__Your task__: Restate word for word only the lines running from the one with "Task: Close the Cartelle side panel" to the end of the data, both ends included. Omit any pictures.

__Record extracts__:
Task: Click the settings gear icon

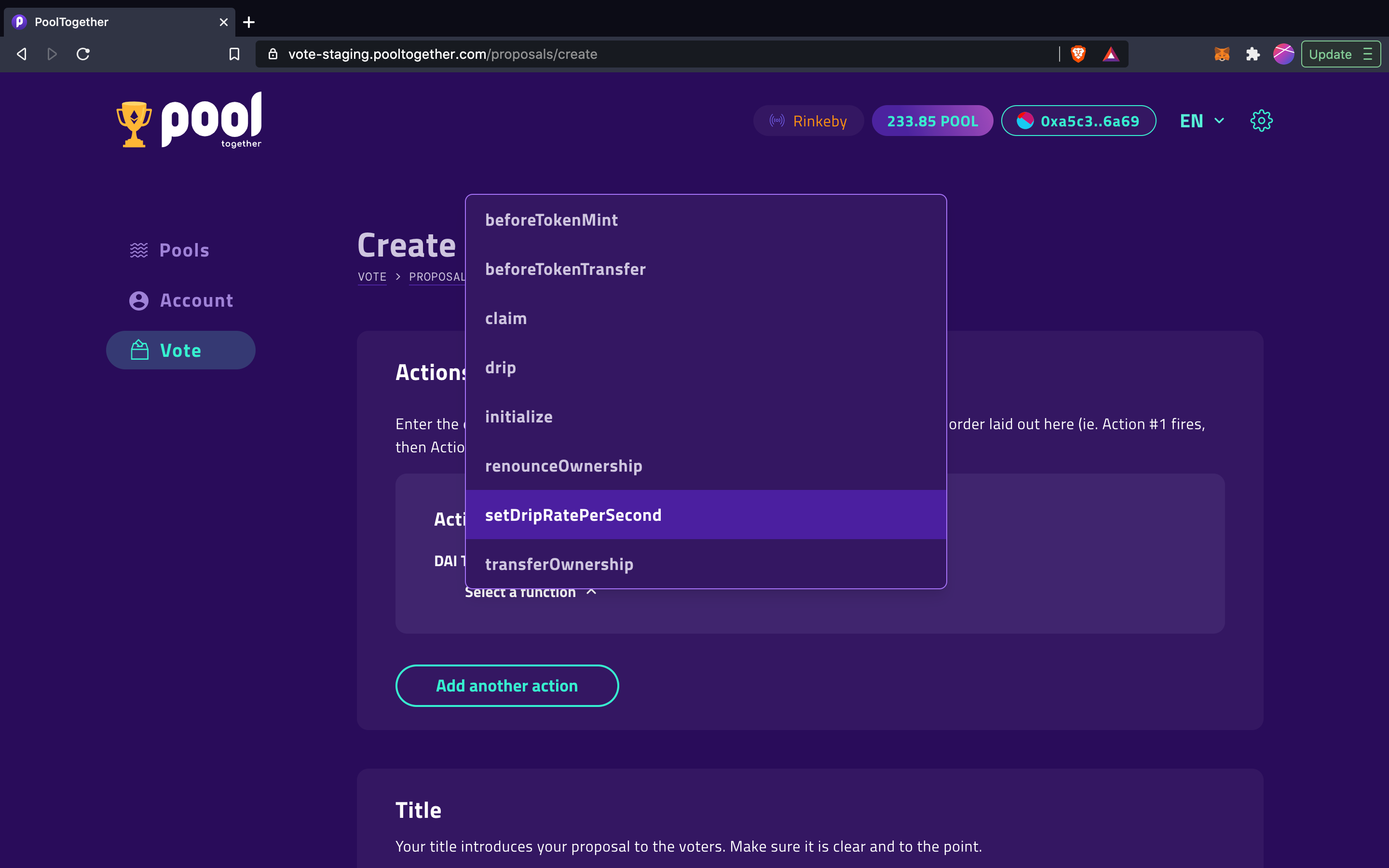Action: point(1261,120)
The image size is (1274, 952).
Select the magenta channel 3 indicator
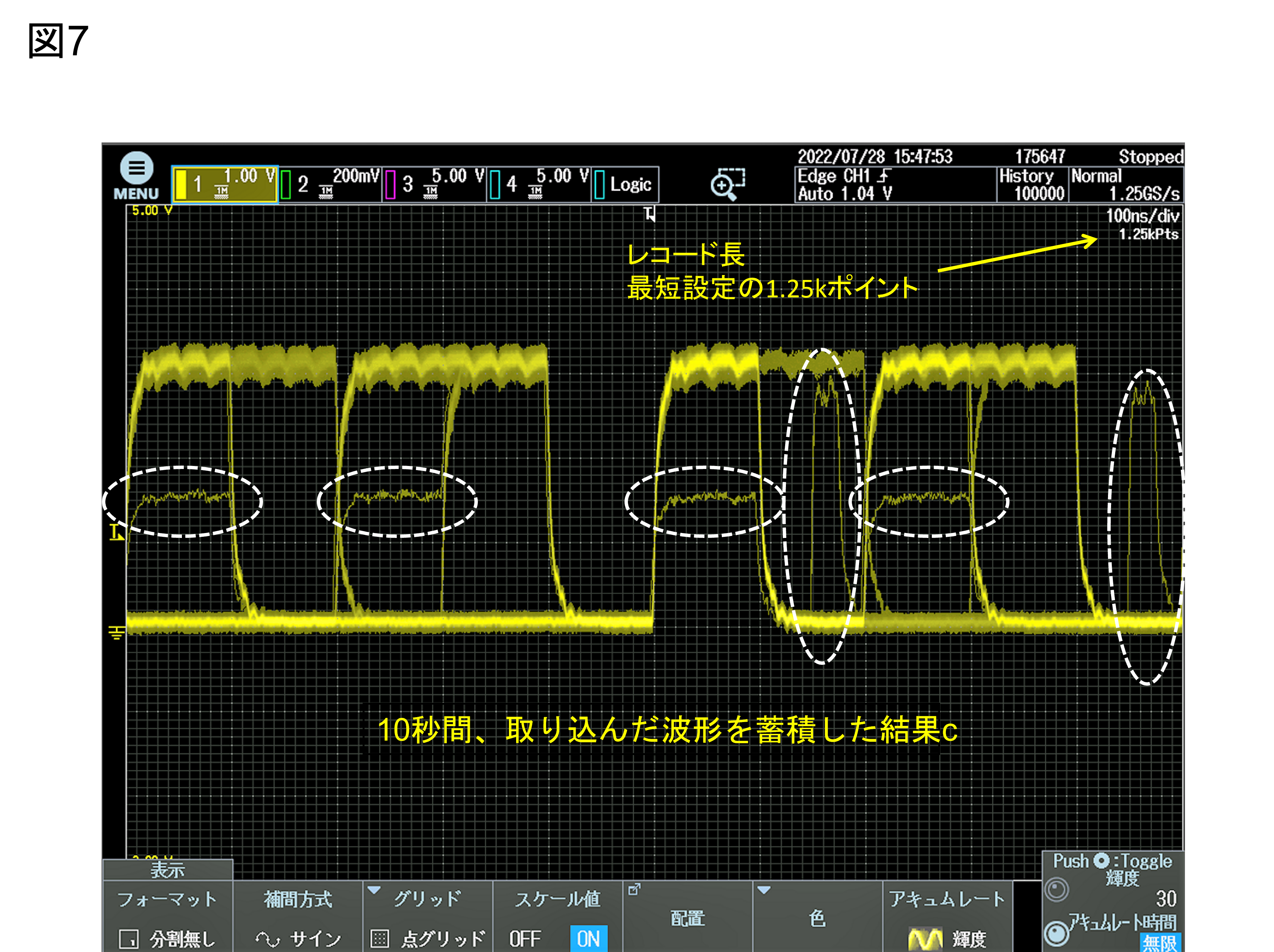click(x=390, y=184)
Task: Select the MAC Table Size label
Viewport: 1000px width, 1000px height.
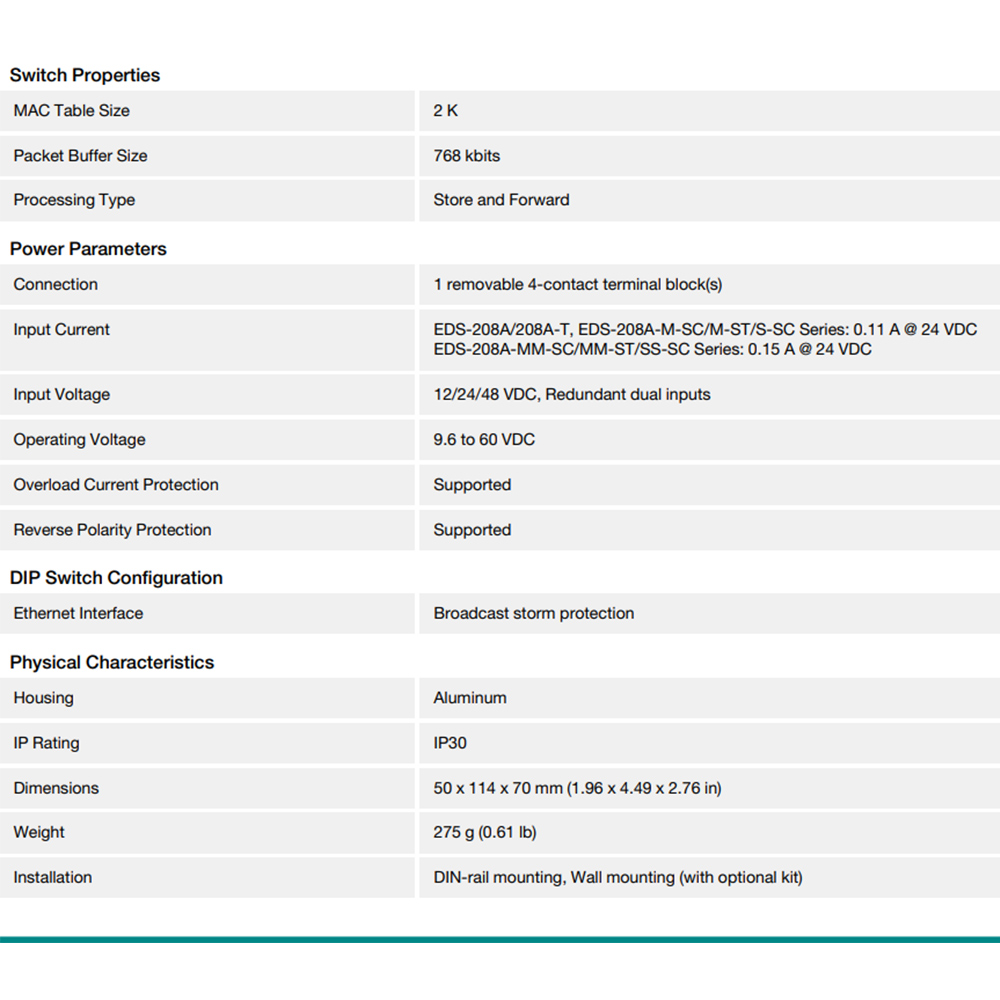Action: [71, 111]
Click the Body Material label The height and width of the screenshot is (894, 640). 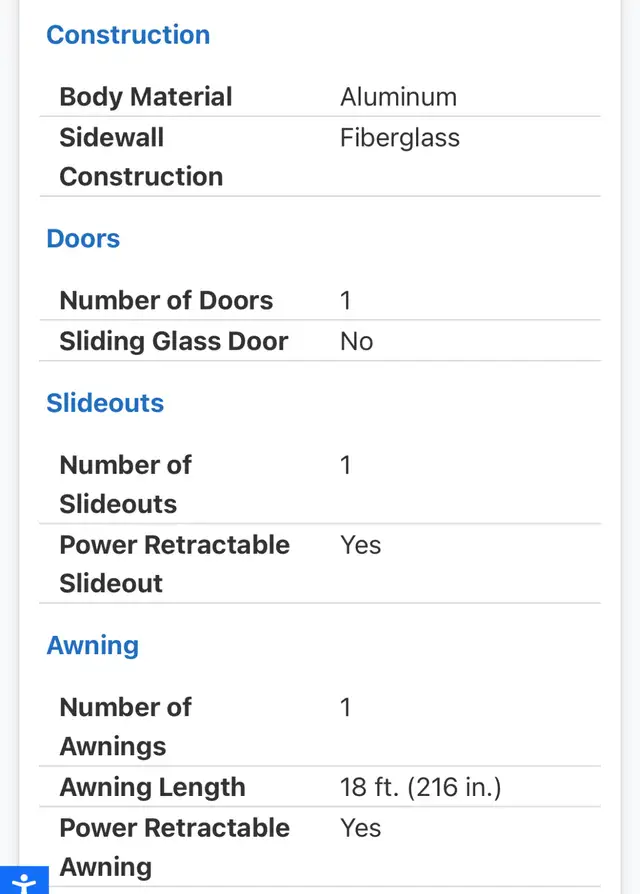(x=146, y=97)
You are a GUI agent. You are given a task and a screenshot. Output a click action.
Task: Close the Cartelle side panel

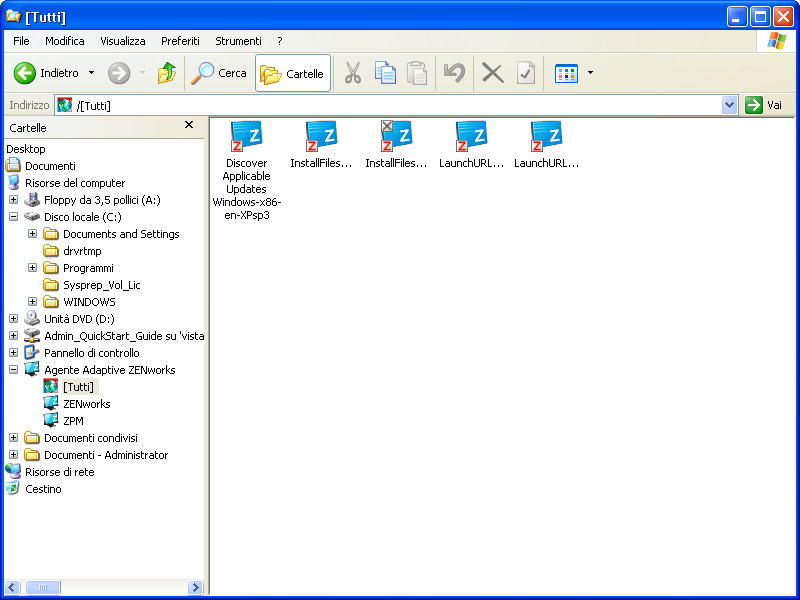click(189, 125)
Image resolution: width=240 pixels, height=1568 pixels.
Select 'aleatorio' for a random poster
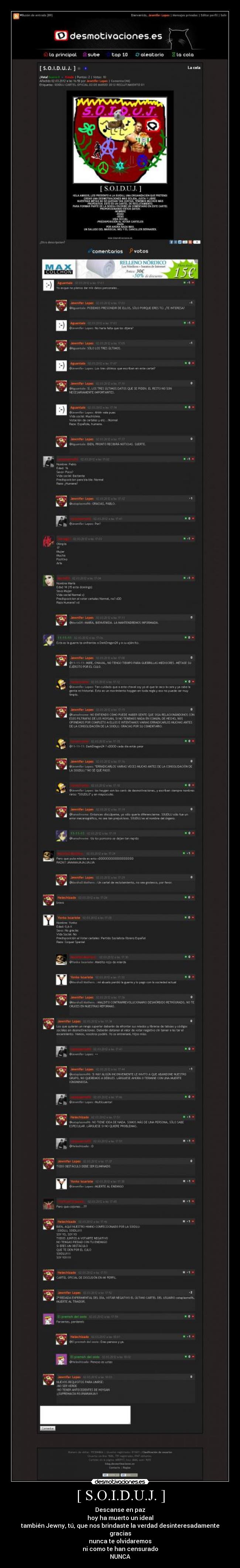tap(150, 55)
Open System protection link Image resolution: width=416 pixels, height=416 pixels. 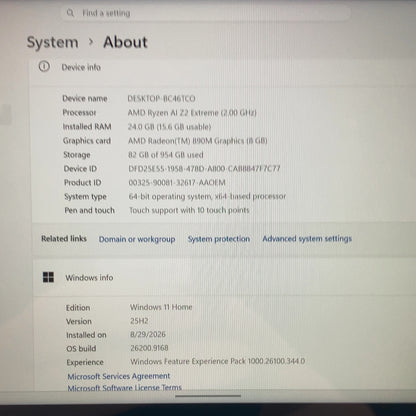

__Reply to the task__:
Task: Close the Cartelle side panel

click(189, 125)
Image resolution: width=240 pixels, height=1568 pixels.
Select 'aleatorio' for a random poster
tap(150, 55)
Open System protection link Image resolution: width=416 pixels, height=416 pixels. 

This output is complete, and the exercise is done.